In fact, India and its neighbors may well be ahead of a very likely change in the world energy fuel curve. Kleindorfer points to an increasing demand these days in Europe, U.S. and South America for renewable energy in the form of biomass, biofuels, biodiesel and ethanol, among others. Within the European Union, some of the increased use of renewables is being mandated by law, in phases. Kleindorfer notes that Germany is cranking up to require 10% of all the energy burnt in power plants to be based on renewables by 2010. “So a country like India that already has this strong culture of recycling could build on its first generation renewable energy from agricultural produce,” he says. The biggest problem is the collection part of it. But when people are already doing it, then that’s a huge step-up on most other places on the planet.”

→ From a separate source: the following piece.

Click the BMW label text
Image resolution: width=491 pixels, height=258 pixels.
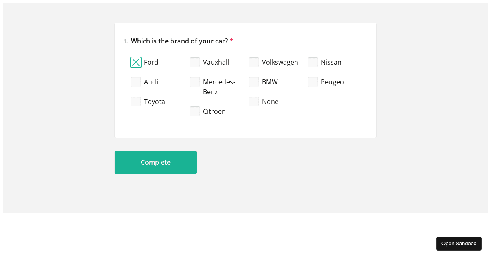tap(270, 82)
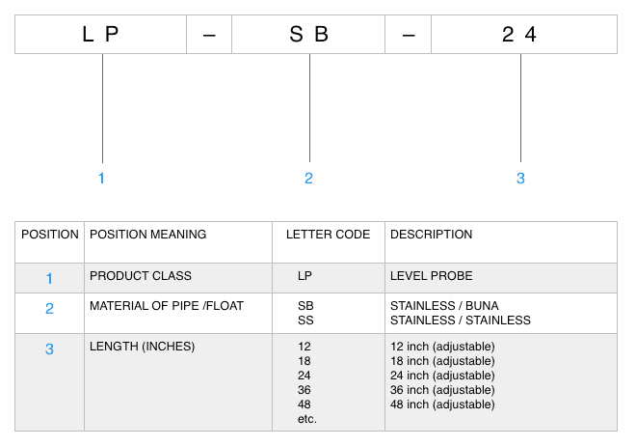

Securing continued investments from the existing players and attracting new players would necessarily require a policy regime that instills confidence, Kleindorfer notes, adding that for a petroleum regulatory authority to be successful, two things must be ensured: “One, [that] it is transparent and independent, free of government control. And secondly, [that] its principles are truly market oriented and transparent.”

So what keeps India’s oil chieftains like Prasad up at night? “If you are able to sleep, then you say what keeps you up at night,” he laughs. “In this busy world, lots of things can go wrong. Your geologists may not have built the right geological model, but that’s an exploration risk I’m willing to take. This industry is terribly short of human resources — middle management and at all levels. So that is a big challenge. You have to attract people, retain them and continuously update them. Then the technology is changing and you should always be at the forefront of technology. Third, to build these big projects, all the vendors and contractors are very, very busy. So the day you place an order on somebody or give a contract, your problems don’t end. Your problems start that day, to make sure that they perform not only in time, but also to high quality and reliability.” Finding the money to fund his projects, he says, is the least of his problems.